Provider Reimbursement Rates
Medicaid reimbursement rates for primary care physicians, specialists and dentists are very low. This is one of the major reasons why people with disabilities lack access to quality medical and dental care. The new health reform law increases Medicaid reimbursement rates for physicians and pediatricians (but not specialists) for two years (2013 and 2014). Hopefully Congress will extend this increase and cover specialists and dentists.
Funding for Services
The economic recession has caused many states to make drastic reductions in their Medicaid programs, which are having devastating effects on people with disabilities, families and communities. In response, the federal government provided a temporary increase in the federal share of Medicaid spending (known as the Federal Medical Assistance Percentage (FMAP)). The American Recovery and Reinvestment Act provided states with a temporary increase in the federal share of Medicaid payments from October 1, 2000 through December 31, 2010 to help support Medicaid and state budgets during the recession when demand for programs increases and states have less ability to finance care. To be eligible for these increased funds, states could not restrict eligibility levels or make it more difficult for individuals to apply for coverage. Later, Congress extended the increased FMAP to states through June 2011.

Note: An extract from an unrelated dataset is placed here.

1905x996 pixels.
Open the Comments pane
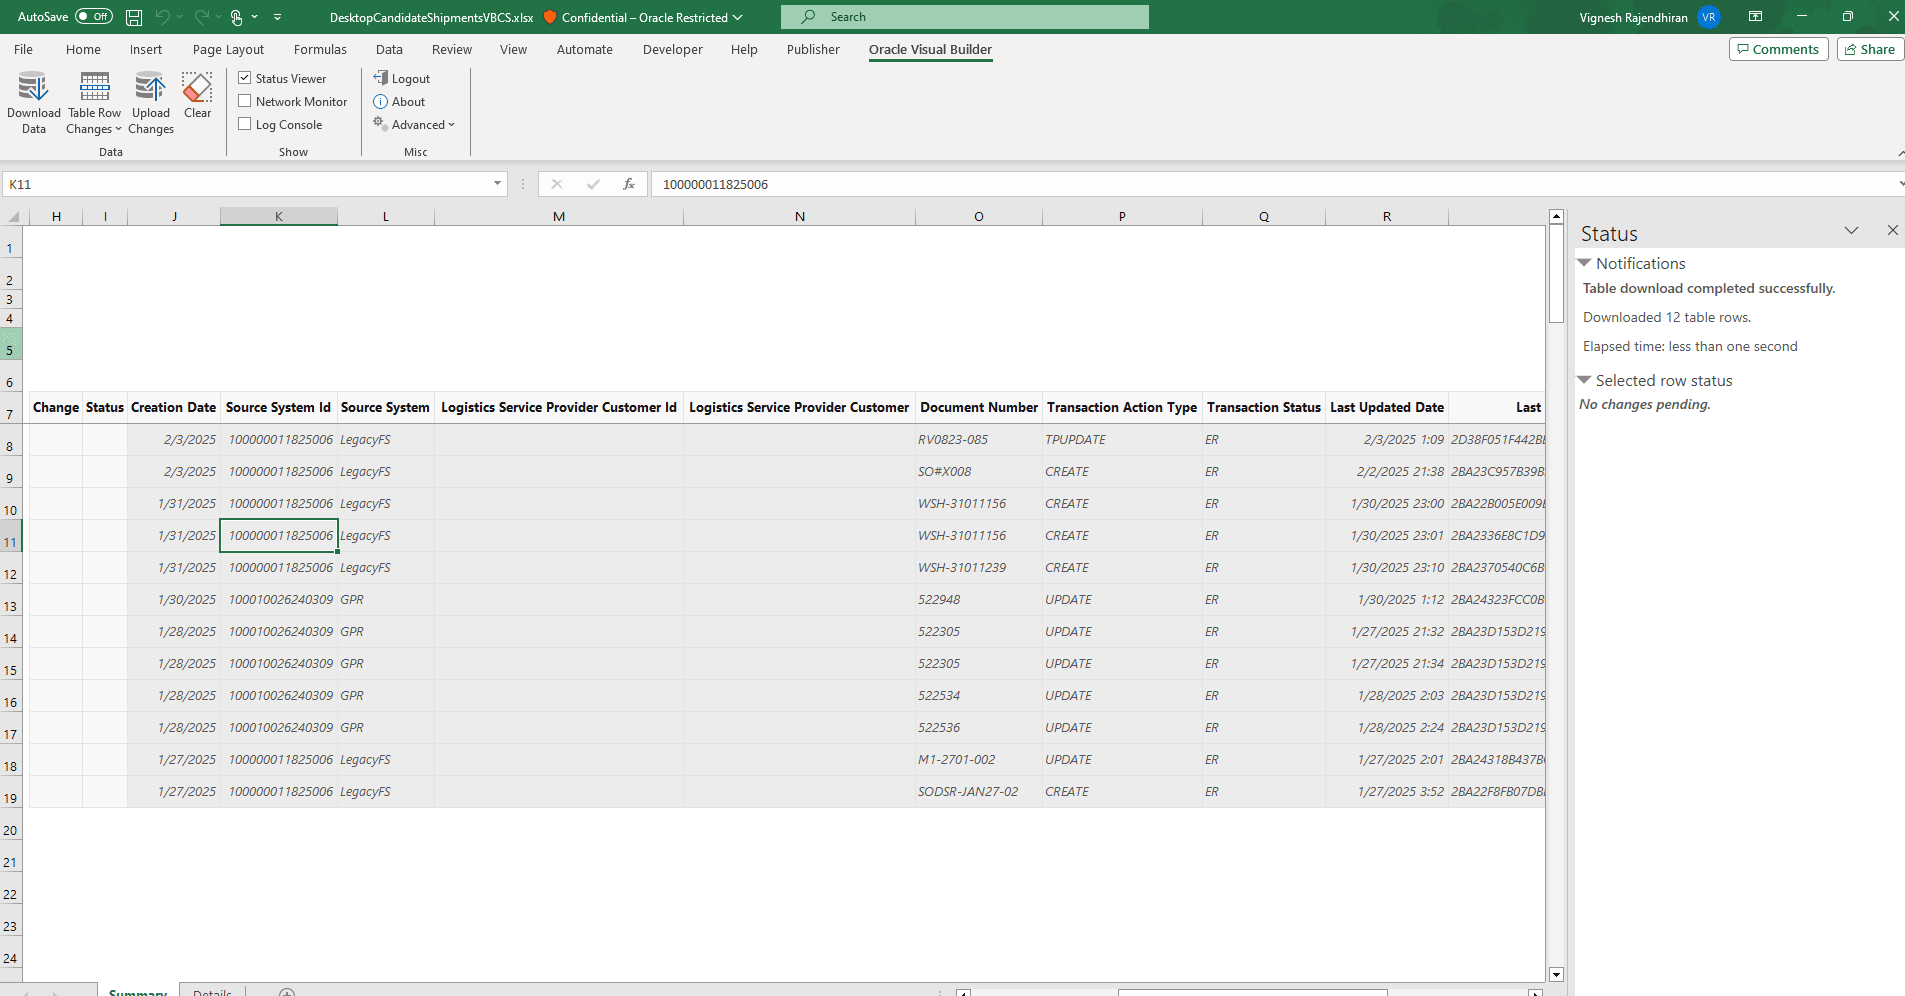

To help take pressure off state Medicaid budgets in the long term, advocates will be encouraging employers and individuals to participate in the new national long term care insurance program, the Community Living Assistance Services and Supports (CLASS) program, which was scheduled to became effective in January, 2011. The date was pushed back as policymakers grapple with design of the program.
There are approximately 10.2 million people who are eligible for both Medicaid and Medicare, sometimes referred to as dual eligibles or duals. Individuals with disabilities under the age of 65 comprise about 38% (3.4 million) of duals and estimates of the percentage of duals that are individuals with intellectual and developmental disabilities (I/DD) is about 7%. Duals represent 21% of Medicare beneficiaries and account for 36% of Medicare costs. Similarly, dual eligibles constitute 15% of Medicaid enrollees, but account for 39% of the program’s costs. Over 60% of dual eligible beneficiaries have incomes below the poverty level. They also require a complex array of services from a variety of providers across different settings. In short, duals are people with high needs who are very poor.